However, metabolic parameters such as blood glucose levels, lipid profile, age, and BMI were frequently adjusted for, given their established association with both hypertension and gut microbiota imbalances [4,16,21,23,26].

The results of our study are in accordance with previously published data. A previous systematic review and meta-analysis of 19 studies, investigating differences in gut microbiota between hypertensive cases and controls, also detected statistically significant lower gut microbiota diversity among hypertensive patients [12]. Specifically, the study reported lower Shannon index for hypertensive cases, which is consistent with our findings and those of Yang et al. [44].

Regarding the Chao1 index, our systematic review did not provide a statistically substantial difference between hypertensive patients and controls. Similarly, the previous meta-analysis did not report a significant discrepancy in the Chao1 index between these two groups, suggesting that there is no substantial variation in the diversity of gut microbiota in hypertensive individuals [12]. Moreover, both the ACE and Simpson indices did not exhibit any significant differences, aligning with the findings of the meta-analysis [12] and indicating that microbial richness and evenness remain largely unaffected by the hypertensive status.

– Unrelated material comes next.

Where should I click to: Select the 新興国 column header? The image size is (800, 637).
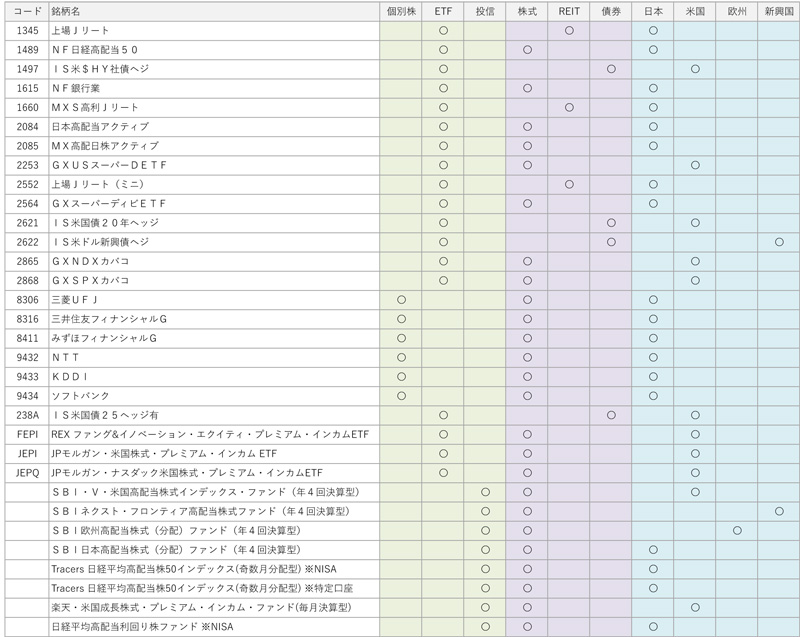[778, 11]
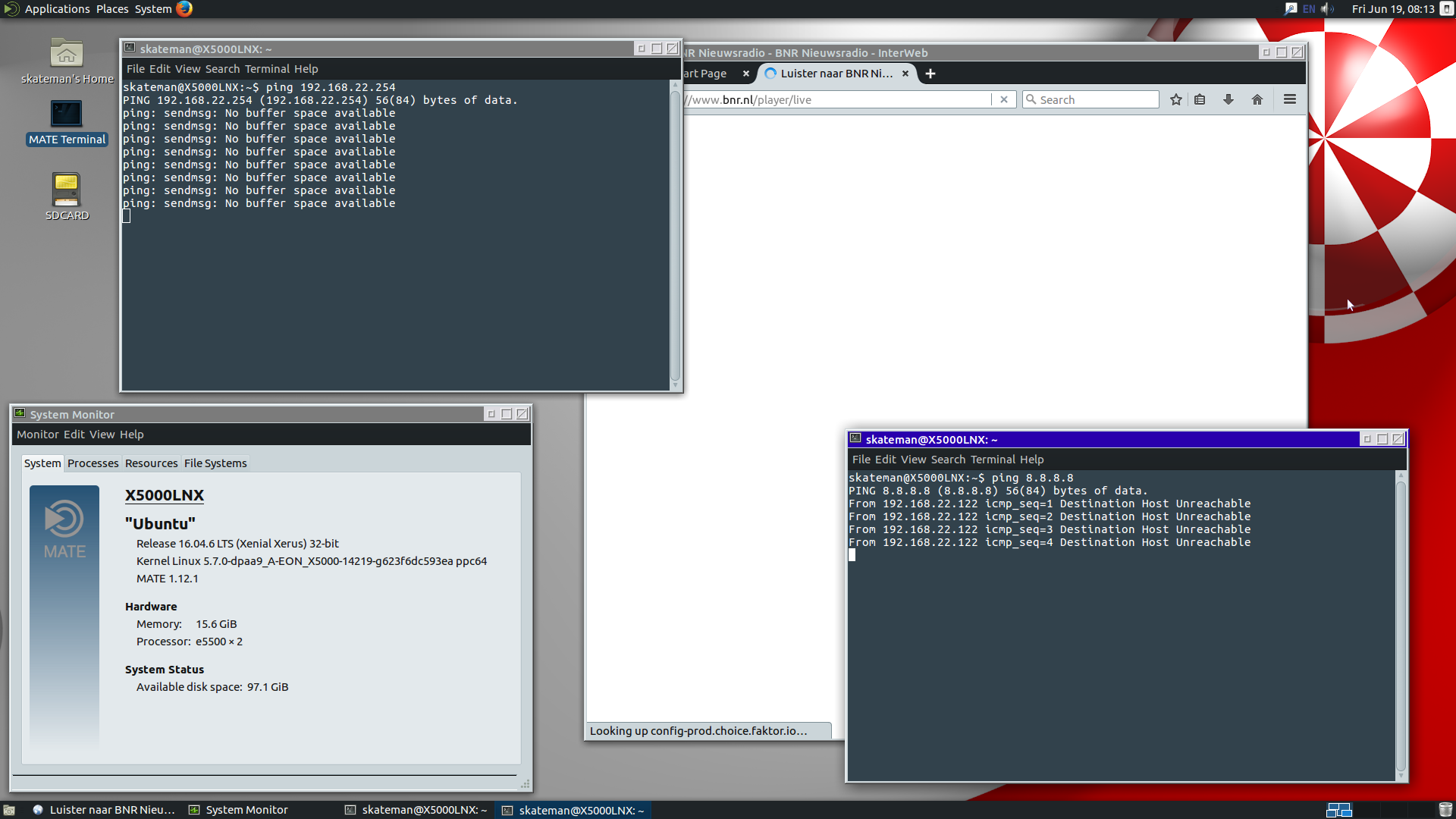Click the X5000LNX hostname link
The height and width of the screenshot is (819, 1456).
tap(165, 495)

The major strength of this systematic literature review is the employment of a comprehensive strategy involving multiple sources. We also employed a valid quality assessment tool (CASP) for a rigorous and robust critical appraisal procedure.

However, our study had the following limitations that must be taken into consideration: we did not conduct a comprehensive review of other indicators such as Beta Diversity.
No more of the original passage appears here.